Dunwoody-based Stage Door Players will open its 2016/17 season on Sept. 23 with Neil Simon‘s well-traveled Barefoot in the Park and close it Aug. 6, 2017, with a musical about the infamous Lindbergh baby kidnapping in 1932.
The is the 43rd season for the professional company led by by producing artistic director Robert Egizio and based at 5339 Chamblee-Dunwoody Road in Dunwoody. Performances are at 8 p.m. Thursday-Saturday and 2:30 p.m. Sunday.
Four types of subscription packages (beginning at $84) are available now here or at 770.396.1726. Single-show tickets ($15-$30) will go on sale closer to opening nights.
Stage Door hasn’t yet said goodbye to its 42nd season. Cole Porter’s Shakespeare sendup Kiss Me, Kate (“Another Op’nin’ Another Show,” “Wunderbar,” “So in Love,” “Brush Up Your Shakespeare,” “I Hate Men”) opens July 15 and closes Aug. 7.
Here’s a closer look at next year:
Barefoot in the Park. SEPT. 23-OCT. 16. If you know the term chestnut, you’d likely apply it to this 1963 comedy about a pair of newlyweds, their top-floor apartment in an elevator-less New York building, and the drop-in friends and family who complicate their lives. Elizabeth Ashley and Robert Redford played the couple in the Broadway original.
Let Nothing You Dismay. DEC. 2-18. The original holiday comedy from Atlanta playwright Topher Payne returns for an encore run. Eight actors play 22 characters in a Christmas farce about a couple about to adopt a baby and their many interfering family members.
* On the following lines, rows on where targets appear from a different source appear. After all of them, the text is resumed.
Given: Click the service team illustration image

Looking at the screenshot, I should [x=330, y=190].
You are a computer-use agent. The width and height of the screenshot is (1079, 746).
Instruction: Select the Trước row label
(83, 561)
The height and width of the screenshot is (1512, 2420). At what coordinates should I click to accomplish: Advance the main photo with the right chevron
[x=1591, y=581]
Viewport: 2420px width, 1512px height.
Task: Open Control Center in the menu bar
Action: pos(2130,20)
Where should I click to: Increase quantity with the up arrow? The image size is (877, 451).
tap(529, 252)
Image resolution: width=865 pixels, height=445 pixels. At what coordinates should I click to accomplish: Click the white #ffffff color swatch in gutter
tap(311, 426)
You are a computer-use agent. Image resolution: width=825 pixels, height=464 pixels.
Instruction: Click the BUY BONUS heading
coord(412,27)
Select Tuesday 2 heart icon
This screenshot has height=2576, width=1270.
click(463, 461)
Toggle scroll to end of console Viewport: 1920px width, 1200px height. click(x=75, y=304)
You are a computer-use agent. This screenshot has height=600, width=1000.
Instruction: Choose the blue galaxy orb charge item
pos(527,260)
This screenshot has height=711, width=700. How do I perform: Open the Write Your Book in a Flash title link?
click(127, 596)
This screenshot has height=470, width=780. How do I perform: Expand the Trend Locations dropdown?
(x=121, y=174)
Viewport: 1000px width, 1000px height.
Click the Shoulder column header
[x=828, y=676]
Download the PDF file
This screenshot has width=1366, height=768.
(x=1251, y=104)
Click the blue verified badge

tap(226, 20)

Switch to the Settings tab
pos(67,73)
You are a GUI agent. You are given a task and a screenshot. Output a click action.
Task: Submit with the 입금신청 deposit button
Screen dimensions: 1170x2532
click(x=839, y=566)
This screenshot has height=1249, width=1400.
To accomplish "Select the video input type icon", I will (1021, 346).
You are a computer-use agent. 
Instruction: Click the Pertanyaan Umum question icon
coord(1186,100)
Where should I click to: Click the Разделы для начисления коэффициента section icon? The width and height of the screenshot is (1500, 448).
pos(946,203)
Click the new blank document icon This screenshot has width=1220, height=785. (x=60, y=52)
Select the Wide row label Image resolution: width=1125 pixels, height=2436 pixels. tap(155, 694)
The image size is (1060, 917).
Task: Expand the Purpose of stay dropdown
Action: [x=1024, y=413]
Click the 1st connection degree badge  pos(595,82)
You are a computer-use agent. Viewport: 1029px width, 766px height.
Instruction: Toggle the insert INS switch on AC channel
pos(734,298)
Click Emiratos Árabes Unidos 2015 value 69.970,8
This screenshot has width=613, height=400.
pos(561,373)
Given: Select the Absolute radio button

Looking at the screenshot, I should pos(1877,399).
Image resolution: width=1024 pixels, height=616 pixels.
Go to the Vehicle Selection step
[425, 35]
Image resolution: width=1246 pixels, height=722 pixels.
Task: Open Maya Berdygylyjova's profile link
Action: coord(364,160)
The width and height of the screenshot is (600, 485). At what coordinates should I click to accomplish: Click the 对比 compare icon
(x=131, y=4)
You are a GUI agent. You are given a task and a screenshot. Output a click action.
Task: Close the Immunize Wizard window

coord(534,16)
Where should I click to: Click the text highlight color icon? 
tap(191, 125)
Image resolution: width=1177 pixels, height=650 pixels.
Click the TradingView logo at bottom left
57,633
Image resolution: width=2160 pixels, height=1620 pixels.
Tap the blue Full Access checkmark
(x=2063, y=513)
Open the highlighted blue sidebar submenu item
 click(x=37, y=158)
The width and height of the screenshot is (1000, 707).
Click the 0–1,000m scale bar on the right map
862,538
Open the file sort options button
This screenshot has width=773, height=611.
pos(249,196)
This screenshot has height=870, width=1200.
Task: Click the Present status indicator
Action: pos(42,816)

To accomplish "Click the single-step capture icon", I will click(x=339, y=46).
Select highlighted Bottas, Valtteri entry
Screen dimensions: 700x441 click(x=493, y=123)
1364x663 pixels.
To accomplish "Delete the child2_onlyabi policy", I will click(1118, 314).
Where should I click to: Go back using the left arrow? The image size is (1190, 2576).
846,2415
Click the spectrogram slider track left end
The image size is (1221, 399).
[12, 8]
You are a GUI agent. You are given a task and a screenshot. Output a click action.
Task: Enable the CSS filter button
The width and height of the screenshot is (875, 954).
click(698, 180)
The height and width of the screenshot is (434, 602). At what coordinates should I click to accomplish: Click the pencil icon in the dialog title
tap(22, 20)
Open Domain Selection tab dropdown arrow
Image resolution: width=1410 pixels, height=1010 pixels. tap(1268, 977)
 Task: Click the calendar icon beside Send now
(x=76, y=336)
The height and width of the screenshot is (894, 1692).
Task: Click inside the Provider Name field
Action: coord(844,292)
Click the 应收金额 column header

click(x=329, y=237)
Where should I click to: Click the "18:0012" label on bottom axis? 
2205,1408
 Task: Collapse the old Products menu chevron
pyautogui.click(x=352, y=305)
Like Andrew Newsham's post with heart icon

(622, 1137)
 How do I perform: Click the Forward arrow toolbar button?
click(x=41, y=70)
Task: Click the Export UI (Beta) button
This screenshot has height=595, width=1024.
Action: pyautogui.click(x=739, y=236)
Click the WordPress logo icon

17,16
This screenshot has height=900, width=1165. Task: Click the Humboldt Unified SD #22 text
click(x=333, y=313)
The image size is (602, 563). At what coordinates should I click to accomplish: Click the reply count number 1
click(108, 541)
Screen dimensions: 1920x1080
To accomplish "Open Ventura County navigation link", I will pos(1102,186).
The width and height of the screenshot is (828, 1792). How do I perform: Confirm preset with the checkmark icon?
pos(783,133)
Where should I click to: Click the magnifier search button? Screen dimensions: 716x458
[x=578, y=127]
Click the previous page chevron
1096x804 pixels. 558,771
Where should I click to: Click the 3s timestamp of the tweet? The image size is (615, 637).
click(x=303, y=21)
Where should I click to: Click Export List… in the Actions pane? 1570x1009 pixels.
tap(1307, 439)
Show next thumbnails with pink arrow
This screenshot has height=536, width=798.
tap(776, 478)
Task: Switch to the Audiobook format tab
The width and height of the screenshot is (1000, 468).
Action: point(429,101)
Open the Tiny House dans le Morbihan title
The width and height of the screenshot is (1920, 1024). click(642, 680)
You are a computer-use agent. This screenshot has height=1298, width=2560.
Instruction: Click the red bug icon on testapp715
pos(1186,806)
Death by Design. JAN. 27-FEB. 19, 2017. Imagine a literary marriage between Noel Coward and Agatha Christie. That’s apparently what playwright Rob Urbinati had in mind when scripting this 2011 comedy about a celebrated playwright and his actress wife, who flee to the English countryside after a disastrous opening night, only to find themselves visited by various surprise guests, all with secrets, one of whom ends up murdered.
The Cemetery Club. MARCH 17-APRIL 9, 2017. Three Jewish widows, best friends for decades, meet for tea and sympathy before their monthly visit to their husbands’ graves. Sweet-tempered Ida, feisty Lucille and judgmental Doris find their friendships tested, especially when a widower named Sam enters the scene. A 1990 comedy by Ivan Menchell.
Boeing, Boeing. MAY 19-JUNE 11, 2017. A swinging ’60s sex farce about a Parisian lothario with three fiancées — American, Italian and German — all airline “hostesses.” Though he’s usually able to keep them apart, disaster lurks when scheduling changes pop up. By Marc Camolletti (Don’t Dress for Dinner). A 2008 Broadway revival won a Tony award for best play. (Aurora Theatre, you may recall, staged Boeing, Boeing in 2010 and Don’t Dress for Dinner in 2014.)
Baby Case. JULY 1-AUG. 6, 2017. The 1932 kidnapping of Charles A. Lindberg Jr. became the “Crime of the Century,” prompting a media circus fed by the public’s fascination with fame, crime, celebrity and intrigue. A cast of 11 portrays the famous faces of the day — Walter Winchell, J. Edgar Hoover, Ginger Rogers and the Lindberghs — in the musical that won New York Musical Festival awards in 2012 for best musical, book and score for writer, composer and lyricist Michael Ogborn.